Nanotechnology is the new therapeutic approach that use nanoparticles to diagnose and cue cancer [57,58]. NPs are used in cancer treatment because of distinct size, which is typically between 1 and 1000 nanometer, but ideally between 5 and 200nm for drug delivery applications. NPs drug delivery system provide clear benefits for cancer treatment compared to free medication administration:- 1)enhance the therapeutic index of the pharmaceutical agents that are loaded as opposed to those that are administered via traditional dose forms. 2)enhance medication effectiveness by maintaining stable therapeutic drug levels over time. 3) decrease the drug toxicity via controlled drug release and increase the medication solubility along this stability to enhance pharmacokinetics [59]. Additionally, anticancer can be incorporated into nanoparticles to reduce chemoresistance to drug activity, which improves therapeutic selectivity for cancer cells and decreases drug toxicity against normal cells [60]. Furthermore, functionalizing the surface of the nanocarriers certain antibodies or Ab-fragments that identify specific epitopes of tumor-associated antigens (TAA) and tumor-specific antigens(TSA) improves their selectivity for cancer cells [61]. Since their lymphatic clearance at the tumor site is hampered nanocarriers are maintained in the tumor interstitium and gradually accumulation to the tumor tissues [62]. The release of drugs into tumroal interstitium can be regulated by modifying the nanoparticle structure such as the polymer utilized and thickness of the polymer wall covering [59].

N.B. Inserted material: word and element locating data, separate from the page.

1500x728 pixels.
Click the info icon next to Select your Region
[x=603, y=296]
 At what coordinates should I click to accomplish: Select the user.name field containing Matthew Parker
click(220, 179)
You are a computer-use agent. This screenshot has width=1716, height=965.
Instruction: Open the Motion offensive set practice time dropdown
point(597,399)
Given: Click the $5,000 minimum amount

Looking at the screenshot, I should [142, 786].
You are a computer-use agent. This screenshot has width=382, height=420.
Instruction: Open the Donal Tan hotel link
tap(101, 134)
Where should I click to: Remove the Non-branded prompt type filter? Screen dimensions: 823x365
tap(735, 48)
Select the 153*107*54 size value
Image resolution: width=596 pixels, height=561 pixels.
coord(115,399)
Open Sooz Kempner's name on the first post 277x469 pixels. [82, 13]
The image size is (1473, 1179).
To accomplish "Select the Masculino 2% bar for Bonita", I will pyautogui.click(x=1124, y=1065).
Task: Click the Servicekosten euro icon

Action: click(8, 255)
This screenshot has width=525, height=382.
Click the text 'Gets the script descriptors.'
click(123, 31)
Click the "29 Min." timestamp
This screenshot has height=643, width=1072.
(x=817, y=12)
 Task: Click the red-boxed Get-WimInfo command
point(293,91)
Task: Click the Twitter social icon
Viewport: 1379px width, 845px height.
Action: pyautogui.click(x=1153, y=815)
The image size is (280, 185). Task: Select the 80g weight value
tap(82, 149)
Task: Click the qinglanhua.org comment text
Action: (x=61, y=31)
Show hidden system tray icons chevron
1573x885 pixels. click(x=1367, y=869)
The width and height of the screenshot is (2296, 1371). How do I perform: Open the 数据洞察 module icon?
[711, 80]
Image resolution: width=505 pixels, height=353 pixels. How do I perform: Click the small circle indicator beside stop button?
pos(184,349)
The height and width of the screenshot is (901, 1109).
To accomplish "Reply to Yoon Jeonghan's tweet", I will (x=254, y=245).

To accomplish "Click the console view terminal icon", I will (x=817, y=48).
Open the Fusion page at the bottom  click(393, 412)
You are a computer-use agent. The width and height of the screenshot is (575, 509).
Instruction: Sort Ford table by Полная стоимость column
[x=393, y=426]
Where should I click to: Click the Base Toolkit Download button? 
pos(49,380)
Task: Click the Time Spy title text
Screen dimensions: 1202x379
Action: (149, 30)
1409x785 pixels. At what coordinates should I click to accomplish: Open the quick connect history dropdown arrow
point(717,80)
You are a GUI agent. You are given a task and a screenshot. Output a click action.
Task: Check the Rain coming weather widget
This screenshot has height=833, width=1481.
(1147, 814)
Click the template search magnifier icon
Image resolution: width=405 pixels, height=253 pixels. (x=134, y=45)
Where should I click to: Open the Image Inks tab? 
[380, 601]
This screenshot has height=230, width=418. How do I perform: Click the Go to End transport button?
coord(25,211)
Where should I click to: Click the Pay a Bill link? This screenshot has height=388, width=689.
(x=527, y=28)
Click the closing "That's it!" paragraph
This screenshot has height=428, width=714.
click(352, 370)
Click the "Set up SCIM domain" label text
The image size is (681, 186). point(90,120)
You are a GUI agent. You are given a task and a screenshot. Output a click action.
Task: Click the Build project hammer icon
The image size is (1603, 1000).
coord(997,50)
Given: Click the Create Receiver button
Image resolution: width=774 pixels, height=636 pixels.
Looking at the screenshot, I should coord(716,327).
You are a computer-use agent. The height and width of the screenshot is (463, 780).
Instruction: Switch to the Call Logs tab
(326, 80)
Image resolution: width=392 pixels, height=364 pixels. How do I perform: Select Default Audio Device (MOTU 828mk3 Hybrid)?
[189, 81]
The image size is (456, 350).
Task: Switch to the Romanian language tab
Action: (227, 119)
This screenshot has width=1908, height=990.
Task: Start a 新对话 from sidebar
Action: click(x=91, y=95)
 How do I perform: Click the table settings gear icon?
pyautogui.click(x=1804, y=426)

Engineering techniques based on nanotechnology have accelerated the development of these biopolymers into a fresh group of wound care solutions [63]. Studies are conducted to investigate these compounds potential to aid the healing process [64]. Fucoidan promotes angiogenesis and wound healing by stimulating heparin binding cytokines such as FGF-1 and FGF-2 in the wound exudates [65]. Fucoidan has the ability to modify TGF-β1’s impact on wound healing [66]. The polysaccharides EP22, which was isolated from Pseudomonas stutzeri AS22, demonstrated effective wound healing in rats, as evidenced by neatly arranged dermal and epidermal layers [67]. The teams research has demonstrated that EPSs isolated from Nitratireductor sp. PRIM-31 and Rhizobium sp. PRIM-18 exhibit in vitro wound healing properties that are mediated by fibroblast migration and proliferation [68,69]. Likewise, it has been claimed that a several polysaccharides generated from fungi have ability to heal wounds. He et al. extracted polysaccharide from Lachnum sp. and validated its ability to heal tissue [70].

6. Challenges and Future Prospects

The challenges faced by these systems are stability and biocompatibility of the biomaterials as these can degrade under varying physiological conditions like pH and temp. This may trigger the inflammatory response and lead to difficulty in targeting specific tissue sites due to the poor penetration and specificity can limit the binding. Lastly, preparation of the nano drugs on large scale can be costly and may raise the sustainability issues as complexity of biopolymer synthesis which can be major hurdle in the future. The term clinical trials should be conducted to avoid toxicity and immunogenicity. The future prospects of the nanodrugs are the development of the multifunctional nanodrugs which accelerate the cancer wound healing, personalized targeted therapies but the high reproducibility and cost effective too.

7. Conclusions

Biopolymer based nano drug delivery systems hold immense potential for the cancer wound healing by offering synergistic solution to the conventional therapies. Additionally, its biocompatible, biodegradability to incorporate bioactive molecules which deliver therapeutic agents in a controlled and targeted manner. It is offering the targeted drug delivery, promoting tissue regeneration and reducing the side effects in wound healing. Apart from this drug delivery system is boon for therapeutics solutions as it is providing personalized medicine and regenerative therapies and significantly improving the clinical management for the cancer treatment and wound treatment.